→ **Passage**
= Beginning of Section =
Battlestar Galactica

Season 1 Episode 4

Act of Contrition (1)

Aired Friday 10:00 PM Jan 28, 2005 on Syfy



  • Trivia

    • About 25 minutes into the episode, Boomer is searching for the source of a signal. She searches through and knocks over a bookshelf. Among the books on the shelves were Raise the Titanic! (1976) by Clive Cussler, Burr (1973) by Gore Vidal, Daughter of Silence (1961) by Morris L. West, The Warbirds (1990) by Richard Herman, Jr., The Final Diagnosis (1997) by James White, Puppet on a Chain (1969) by Alistair MacLean, The Burning Mountain (1983) by Alfred Coppel, The Second Seal (1950) by Dennis Wheatley, The Angry Tide (1979) by Winston Graham, The Holcroft Covenant (1978) by Robert Ludlum, a book by Doris Lessing, a book by Eric Ambler, a book titled Night Sky and a book with the word "Oberst" on it. (It is unclear whether that is the title or the author's name.) Another book, possibly a spy thriller, has a swastika on the cover.

  • Quotes

  • Notes

    • This episode first aired in the United Kingdom on November 8, 2004, on Sky One. Sky One co-financed the first season of the show.

    • "Hot Dog" is played by Bodie Olmos, the real-life son of Edward James Olmos.

  • Allusions

    • The Forrestal Fire

      The missile accident on the Galactica was a reference to the tragic accident aboard the USS Forrestal on July 29, 1967. While stationed in the Gulf of Tonkin, the planes of Attack Carrier Air Wing 17 had flown 150 missions against targets in North Vietnam over a four-day period. At about 10:50 a.m. (local time) on July 29, a Zuni rocket accidentally fired from an F-4 Phantom II, striking the fuel tank of an A-4D Skyhawk preparing for launch. (The Skyhawk was piloted by Lt. Cmdr. John McCain, the future U.S. senator and Republican presidential candidate.) Leaking fuel on the deck set off several subsequent explosions. Burning jet fuel poured into the interior of the ship. The deck fire was contained by 11:47 a.m. The interior fires continued to burn until 12:20 a.m. on July 30. The accident resulted in the deaths of 132 crewmen, 62 more injured, and two missing and presumed dead.

      After the fire, the Navy emphasized fire fighting and fire prevention. Video footage from the accident was incorporated into basic training. Co-executive producer Ronald Moore watched the video as part of his training when he was enrolled in Navy ROTC as a student at Cornell University.
= End of Section =
→ **Dataset entries**
= Beginning of Section =
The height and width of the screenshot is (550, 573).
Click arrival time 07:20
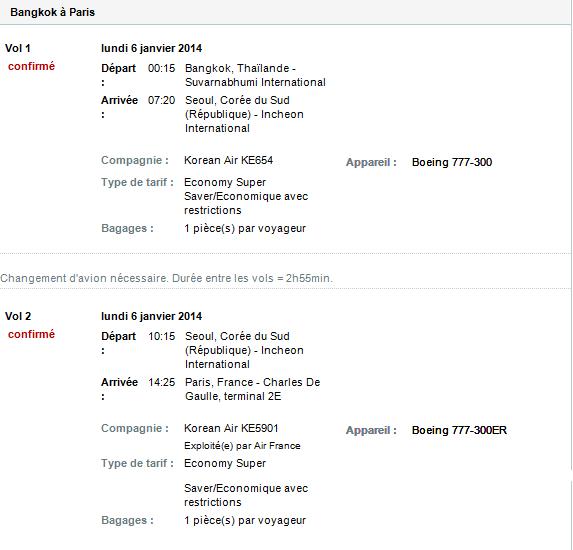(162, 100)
= End of Section =
= Beginning of Section =
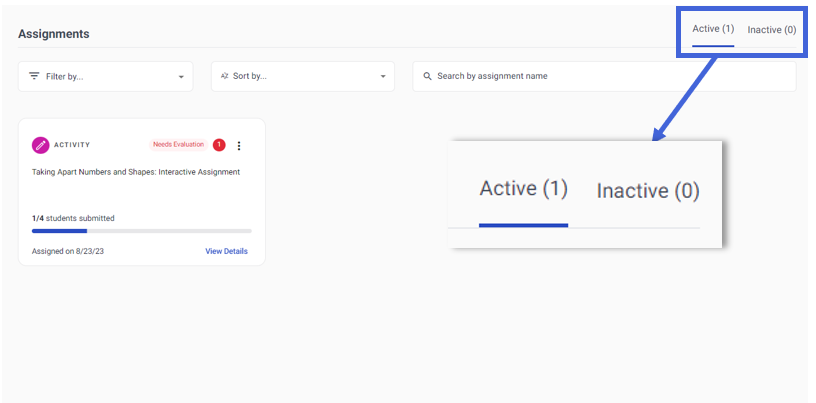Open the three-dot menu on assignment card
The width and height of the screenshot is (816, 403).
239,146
= End of Section =
= Beginning of Section =
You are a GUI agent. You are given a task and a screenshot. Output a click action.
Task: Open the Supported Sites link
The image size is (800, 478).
= End of Section =
→ **Exercise instructions**
**1)** Edit the episode trivia so that "bookshelf" reads "bookcase", and give the passage again starting with "Aired Friday 10:00" and going on through "on the cover.".
**2)** List every book in the episode trivia whose listed publication year falls in the 1970s.
**3)** According to the episode page, how many crewmen died in the USS Forrestal accident?
The entries play no part in the work here.

→ **Numbered responses**
**1)**
Aired Friday 10:00 PM Jan 28, 2005 on Syfy



  • Trivia

    • About 25 minutes into the episode, Boomer is searching for the source of a signal. She searches through and knocks over a bookcase. Among the books on the shelves were Raise the Titanic! (1976) by Clive Cussler, Burr (1973) by Gore Vidal, Daughter of Silence (1961) by Morris L. West, The Warbirds (1990) by Richard Herman, Jr., The Final Diagnosis (1997) by James White, Puppet on a Chain (1969) by Alistair MacLean, The Burning Mountain (1983) by Alfred Coppel, The Second Seal (1950) by Dennis Wheatley, The Angry Tide (1979) by Winston Graham, The Holcroft Covenant (1978) by Robert Ludlum, a book by Doris Lessing, a book by Eric Ambler, a book titled Night Sky and a book with the word "Oberst" on it. (It is unclear whether that is the title or the author's name.) Another book, possibly a spy thriller, has a swastika on the cover.

**2)**
Raise the Titanic! (1976) by Clive Cussler
Burr (1973) by Gore Vidal
The Angry Tide (1979) by Winston Graham
The Holcroft Covenant (1978) by Robert Ludlum

**3)** 132 crewmen died.